Data records:
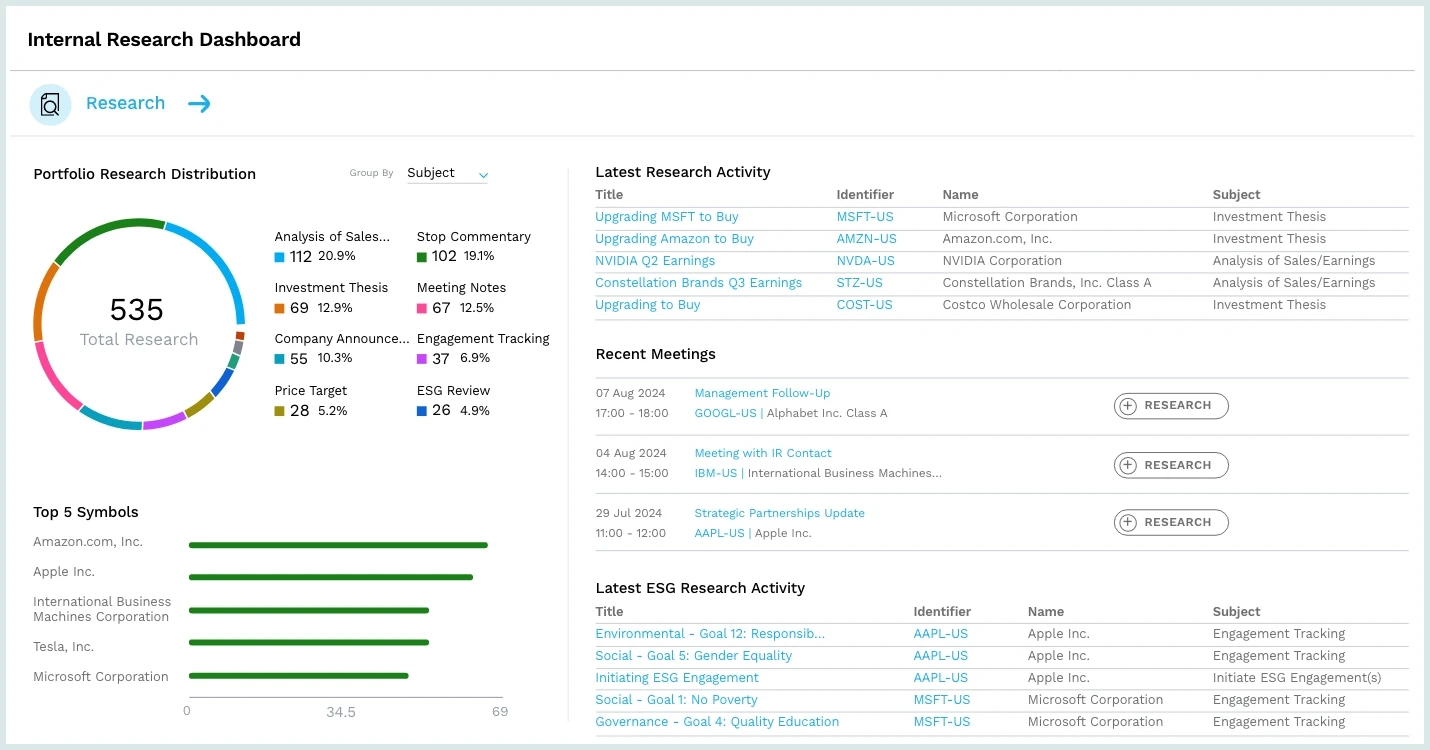
Task: Click the orange Investment Thesis color swatch
Action: 279,308
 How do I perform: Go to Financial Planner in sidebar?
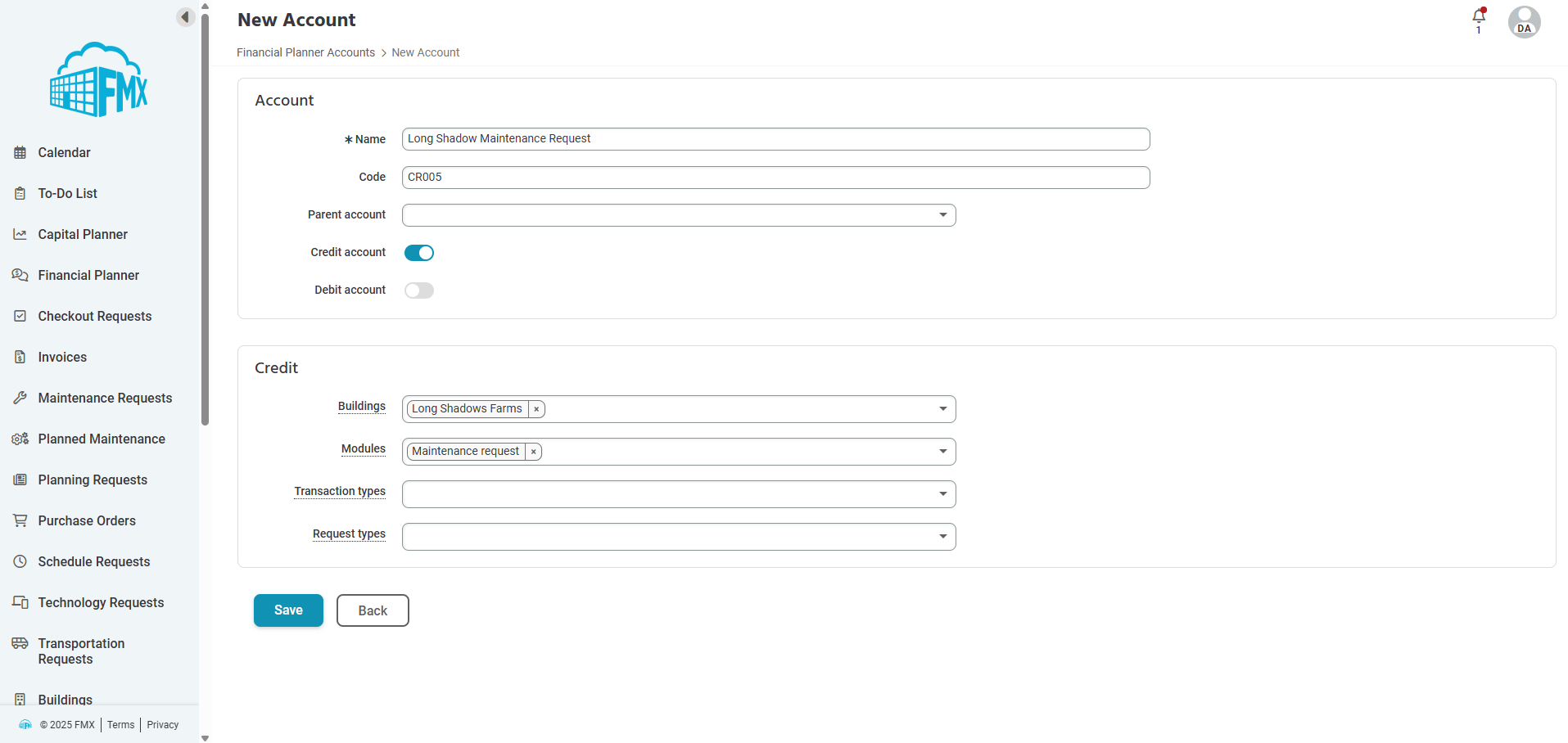coord(88,275)
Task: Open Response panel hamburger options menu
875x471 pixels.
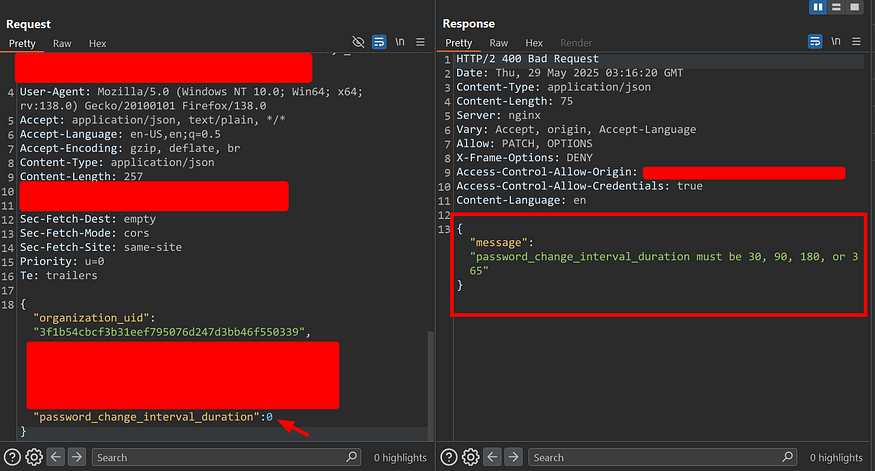Action: (857, 43)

Exercise instructions:
Extract only the lines from the one that contains "Task: Open Response" through the end of the records, inclusive, and omit every picture.

Exercise answer:
Task: Open Response panel hamburger options menu
875x471 pixels.
Action: (857, 43)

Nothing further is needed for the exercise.